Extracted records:

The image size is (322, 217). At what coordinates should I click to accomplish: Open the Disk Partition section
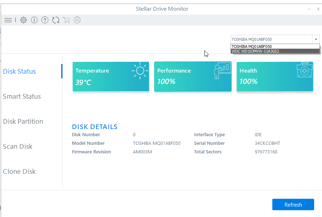click(23, 121)
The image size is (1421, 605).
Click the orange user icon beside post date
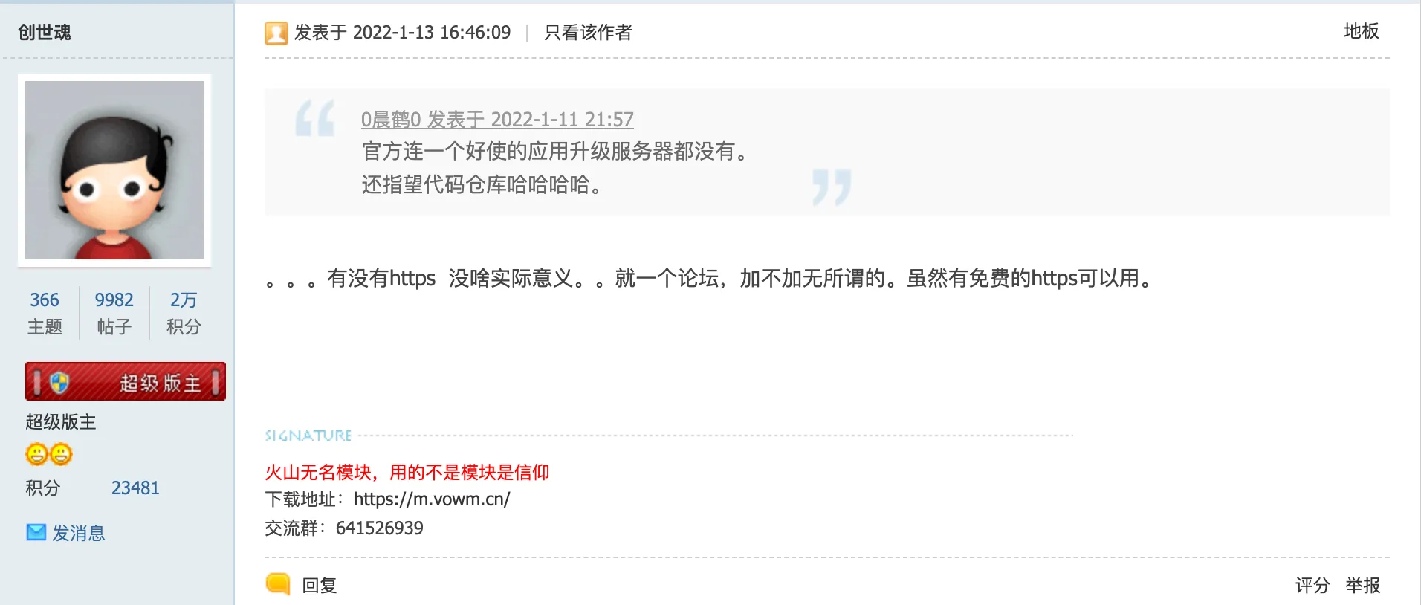click(x=276, y=33)
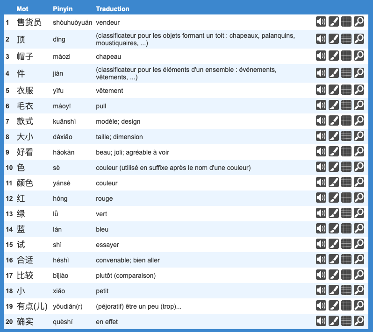Open grid icon for 好看 row
Image resolution: width=373 pixels, height=332 pixels.
(346, 152)
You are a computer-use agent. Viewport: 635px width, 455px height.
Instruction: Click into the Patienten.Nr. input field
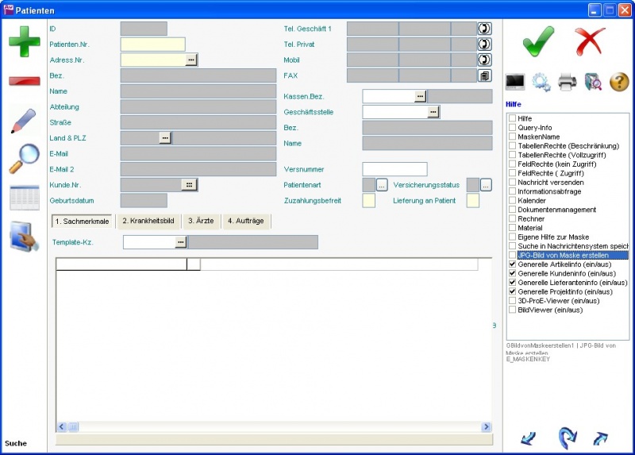click(x=152, y=44)
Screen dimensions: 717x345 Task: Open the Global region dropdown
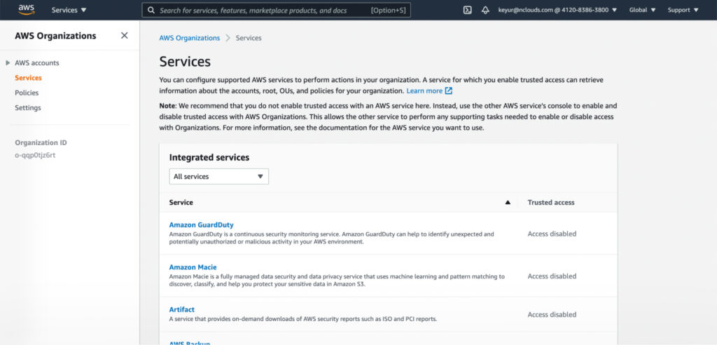[643, 10]
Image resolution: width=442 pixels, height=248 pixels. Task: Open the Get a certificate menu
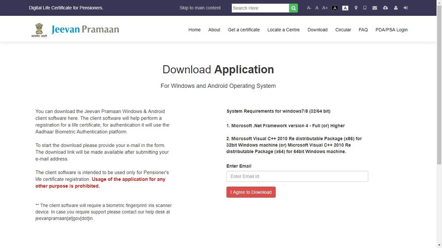(x=244, y=30)
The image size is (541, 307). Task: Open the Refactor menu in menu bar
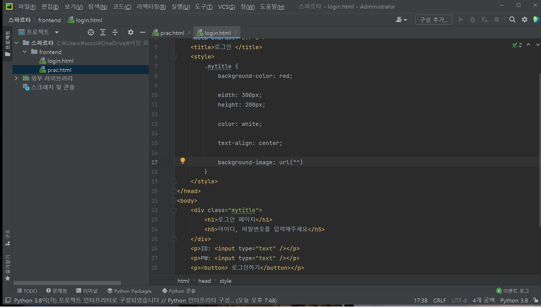(151, 7)
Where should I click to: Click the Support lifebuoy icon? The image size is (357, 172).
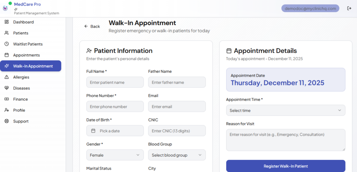[x=6, y=121]
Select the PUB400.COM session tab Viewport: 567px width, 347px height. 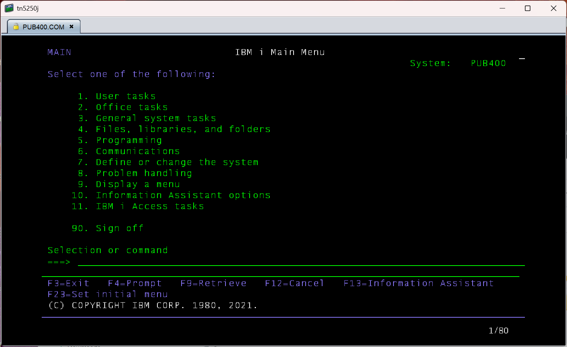click(x=44, y=27)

- **Work to complete**: Edit the part that opens with the line containing "The image size is (1421, 605)." and closes with the line containing "click(x=152, y=44)" so that "orange" becomes "gray", with nothing else changed. Leave the pictures out of your answer.

- **Result below**:
The image size is (1421, 605).
Click the gray user icon beside post date
click(x=276, y=33)
Open grid icon for 好看 row
Image resolution: width=373 pixels, height=332 pixels.
(346, 152)
You are a computer-use agent. Viewport: 635px width, 455px height.
Instruction: Click into the Patienten.Nr. input field
click(x=152, y=44)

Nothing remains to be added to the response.